- INSTRUCTION:
In the records starting at the line containing "Task: Insert function with the fx icon" and ending at the line containing "Action: 227,158", swap "Insert" for "Add". Return only those lines, with nothing else changed.

- STORED ROWS:
--

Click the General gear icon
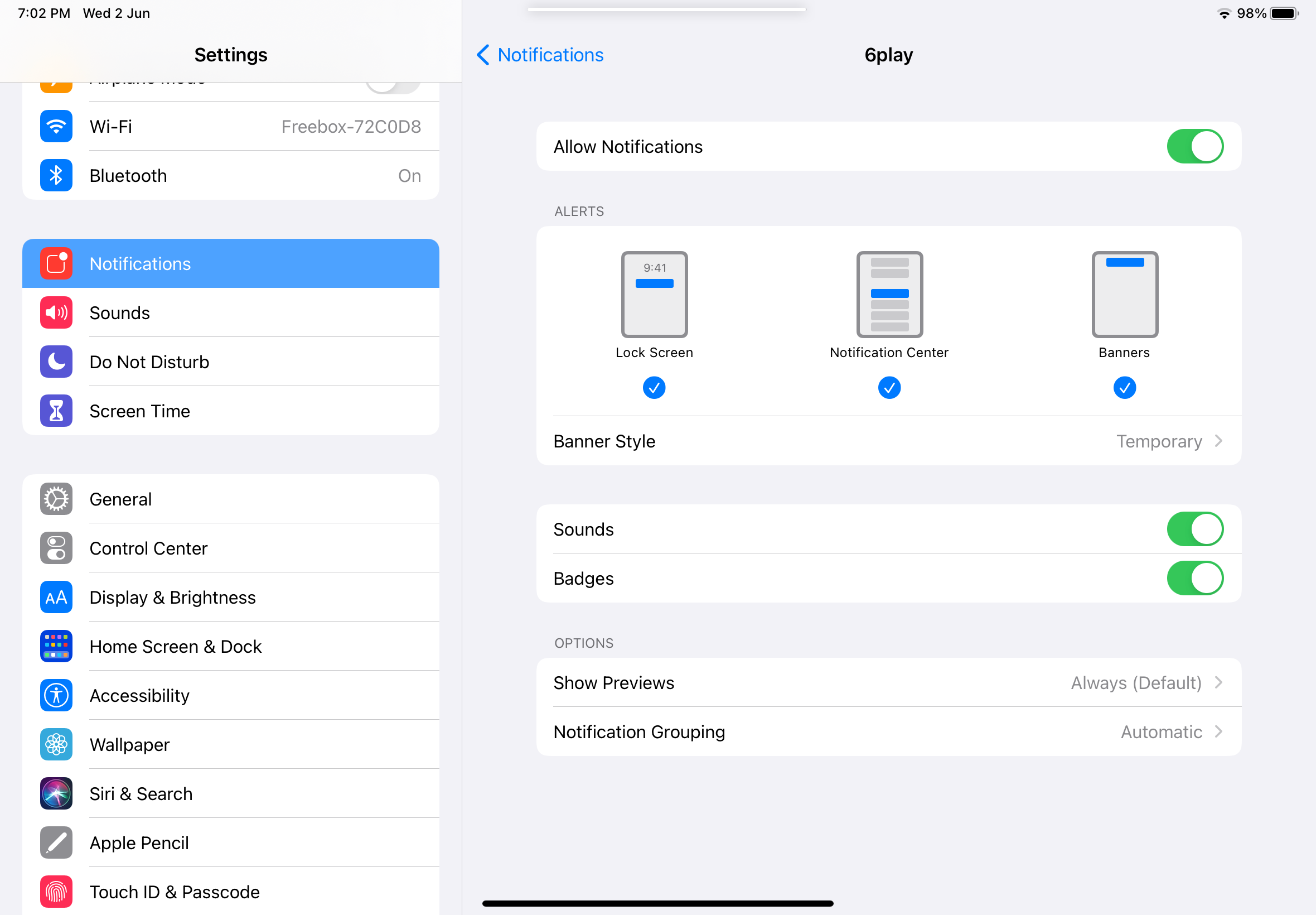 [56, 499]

--

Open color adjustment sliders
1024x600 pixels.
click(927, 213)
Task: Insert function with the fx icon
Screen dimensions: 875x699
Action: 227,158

--

- RESPONSE FOR THIS EXERCISE:
Task: Add function with the fx icon
Screen dimensions: 875x699
Action: 227,158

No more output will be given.